И он повернулся в креслах так, что они затрещали.
– Пожалуйста, мой друг, будьте хладнокровнее, если можете. Выслушайте меня внимательно, и вы сами во всем согласитесь. Во-первых, я хотела немедленно вам объяснить все, все, и вы узнали бы от меня все дело, до малейшей подробности, не унижаясь подслушиванием. Если же не объяснилась с вами заранее, давеча, то единственно потому, что все дело еще было в проекте. Оно могло и не состояться. Видите: я с вами вполне откровенна. Во-вторых, не вините дочь мою. Она вас до безумия любит, и мне стоило невероятных усилий отвлечь ее от вас и согласить ее принять предложение князя.
– Я сейчас имел удовольствие слышать самое полное доказательство этой любви до безумия, – иронически проговорил Мозгляков.
– Хорошо. А вы как с ней говорили? Так ли должен говорить влюбленный? Так ли говорит, наконец, человек хорошего тона? Вы оскорбили и раздражили ее.
– Ну, не до тону теперь, Марья Александровна! А давеча, когда вы обе делали мне такие сладкие мины, я поехал с князем, а вы меня ну честить! Вы чернили меня, – вот что я вам говорю-с! Я это все знаю, все!

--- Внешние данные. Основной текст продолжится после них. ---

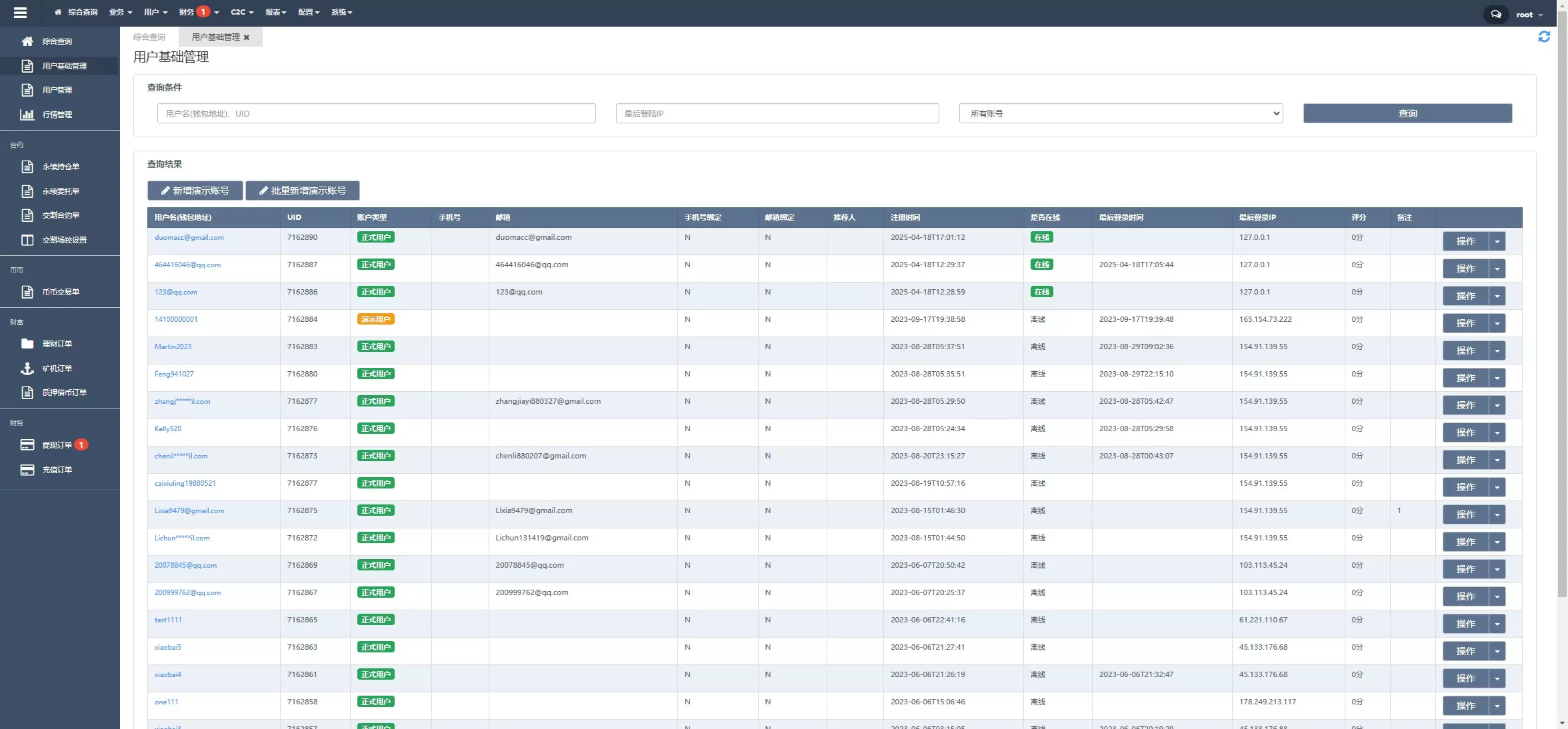Open the 所有账号 account type dropdown
The width and height of the screenshot is (1568, 729).
[1121, 113]
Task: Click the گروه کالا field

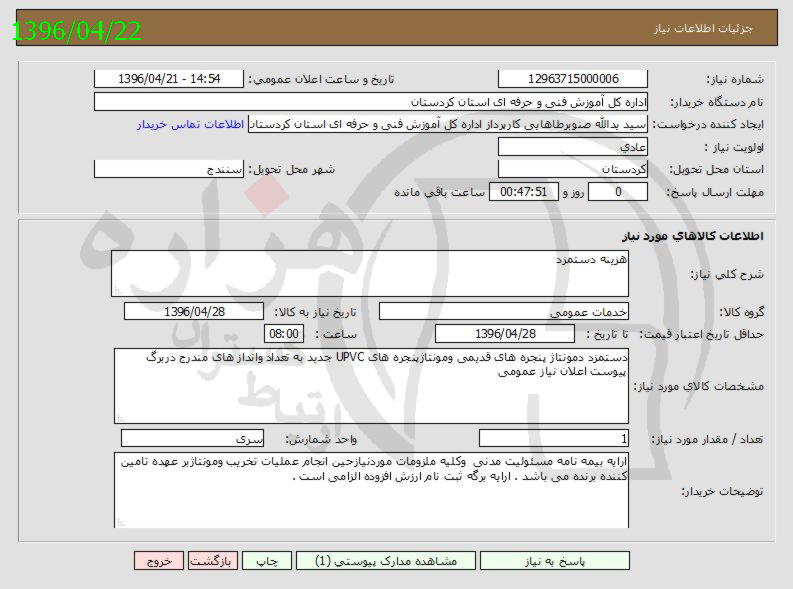Action: 504,311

– И, верно, из того же грязного источника? – заметила Марья Александровна, презрительно улыбаясь. – Да, Павел Александрович, я чернила вас, я наговорила на вас и, признаюсь, немало билась. Но уж одно то, что я принуждена была вас чернить перед нею, может быть, даже клеветать на вас, – уж одно это доказывает, как тяжело было мне исторгнуть из нее согласие вас оставить! Недальновидный человек! Если б она не любила вас, нужно ли б было мне вас чернить, представлять вас в смешном, недостойном виде, прибегать к таким крайним средствам? Да вы еще не знаете всего! Я должна была употребить власть матери, чтоб исторгнуть вас из ее сердца, и, после невероятных усилий, достигла только наружного согласия. Если вы теперь нас подслушивали, то должны же были заметить, что она ни одним словом, ни одним жестом не поддержала меня перед князем. Во всю эту сцену она почти не сказала ни слова; пела как автомат. Вся ее душа ныла в тоске, и я, из жалости к ней, увела наконец отсюда князя. Я уверена, что она плакала, оставшись одна. Войдя сюда, вы должны были заметить ее слезы…

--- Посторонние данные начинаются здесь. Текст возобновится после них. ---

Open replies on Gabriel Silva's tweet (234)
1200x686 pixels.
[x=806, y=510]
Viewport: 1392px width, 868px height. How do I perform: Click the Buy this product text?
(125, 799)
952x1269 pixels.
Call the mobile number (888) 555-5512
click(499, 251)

Мозгляков действительно вспомнил, что, вбежав в комнату, он заметил Зину в слезах.
– Но вы, вы, за что вы-то были против меня, Марья Александровна? – вскричал он. – за что вы чернили меня, клеветали на меня, – в чем сами признаетесь теперь?
– А, это другое дело! Вот если б вы сначала благоразумно спрашивали, то давно бы получили ответ. Да, вы правы! Все это сделала я, и я одна. Зину не мешайте сюда. Для чего я сделала? отвечаю: во-первых, для Зины. Князь богат, знатен, имеет связи, и, выйдя за него, Зина сделает блестящую партию. Наконец, если он и умрет, – может быть, даже скоро, потому что мы все более или менее смертны, – тогда Зина – молодая вдова, княгиня, в высшем обществе, и, может быть, очень богата. Тогда она может выйти замуж за кого хочет, может сделать богатейшую партию. Но, разумеется, она выйдет за того, кого любит, за того, кого любила прежде, чье сердце растерзала, выйдя за князя. Одно уже раскаяние заставило бы ее загладить свой проступок перед тем, кого прежде любила.

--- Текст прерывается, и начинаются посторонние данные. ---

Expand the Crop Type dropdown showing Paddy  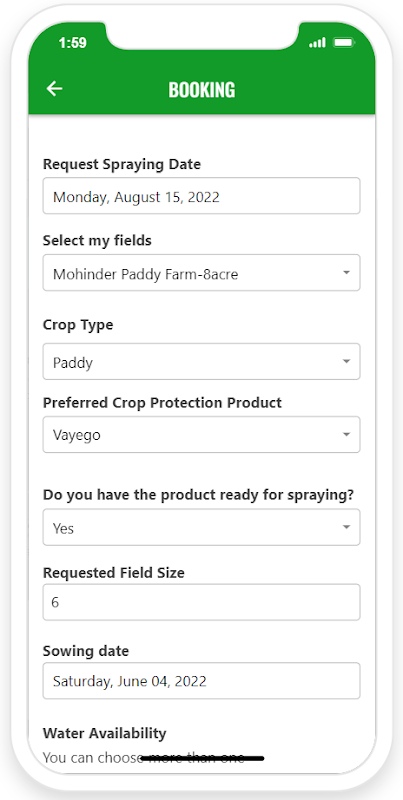point(202,362)
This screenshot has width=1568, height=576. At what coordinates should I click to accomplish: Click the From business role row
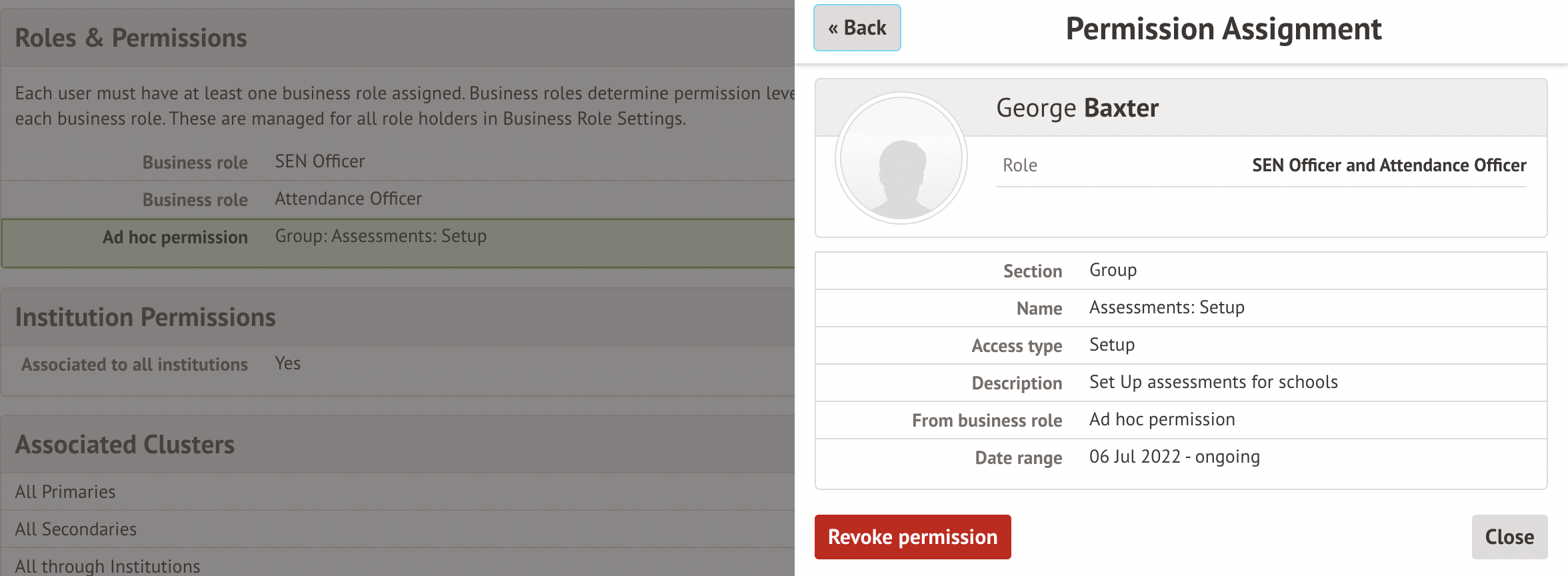(x=1180, y=420)
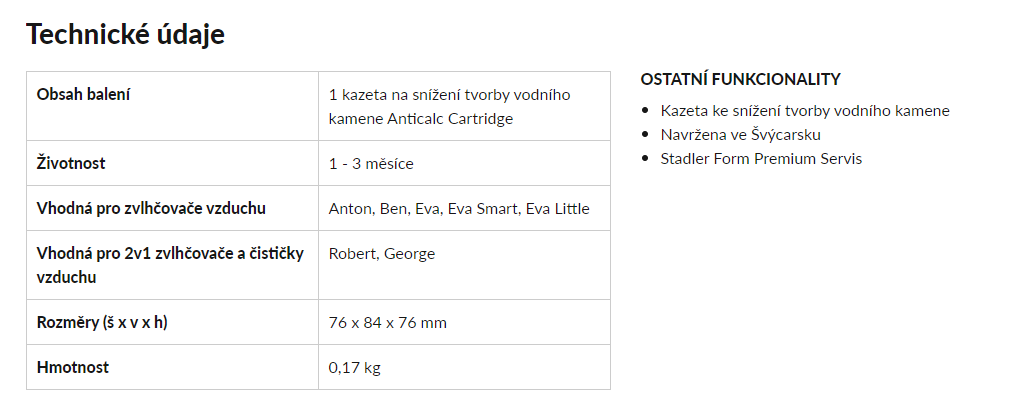Select the Hmotnost row label

coord(73,367)
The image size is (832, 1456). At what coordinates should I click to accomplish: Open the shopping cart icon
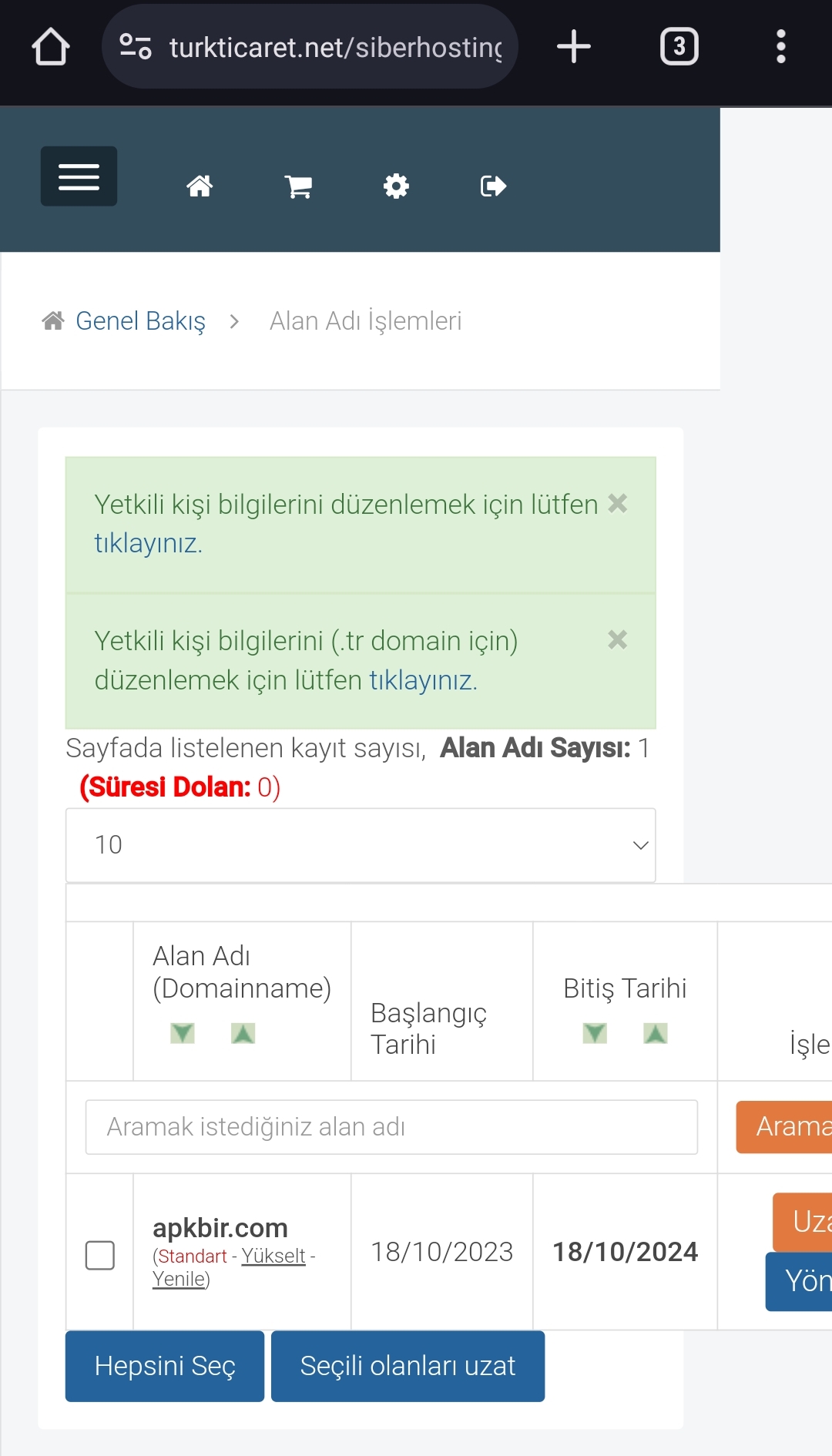298,186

– Гм! – промычал Мозгляков, задумчиво смотря на свои сапоги.
– Во-вторых, – и об этом я упомяну только вкратце, – продолжала Марья Александровна, – потому что вы этого, может быть, даже и не поймете. Вы читаете вашего Шекспира, черпаете из него все свои высокие чувства, а на деле вы хоть и очень добры, но еще слишком молоды, – а я мать, Павел Александрович! Слушайте же: я выдаю Зину за князя отчасти и для самого князя, потому что хочу спасти его этим браком. Я любила и прежде этого благородного, этого добрейшего, этого рыцарски честного старика. Мы были друзьями. Он несчастен в когтях этой адской женщины. Она доведет его до могилы. Бог видит, что я согласила Зину на брак с ним, единственно выставив перед нею всю святость ее подвига самоотвержения. Она увлеклась благородством чувств, обаянием подвига. В ней самой есть что-то рыцарское. Я представила ей как дело высокохристианское, быть опорой, утешением, другом, дитятей, красавицей, идолом того, кому, может быть, остается жить всего один год. Не гадкая женщина, не страх, не уныние окружали бы его в последние дни его жизни, а свет, дружба, любовь. Раем показались бы ему эти последние, закатные дни! Где же тут эгоизм, – скажите, пожалуйста? Это скорее подвиг сестры милосердия, а не эгоизм!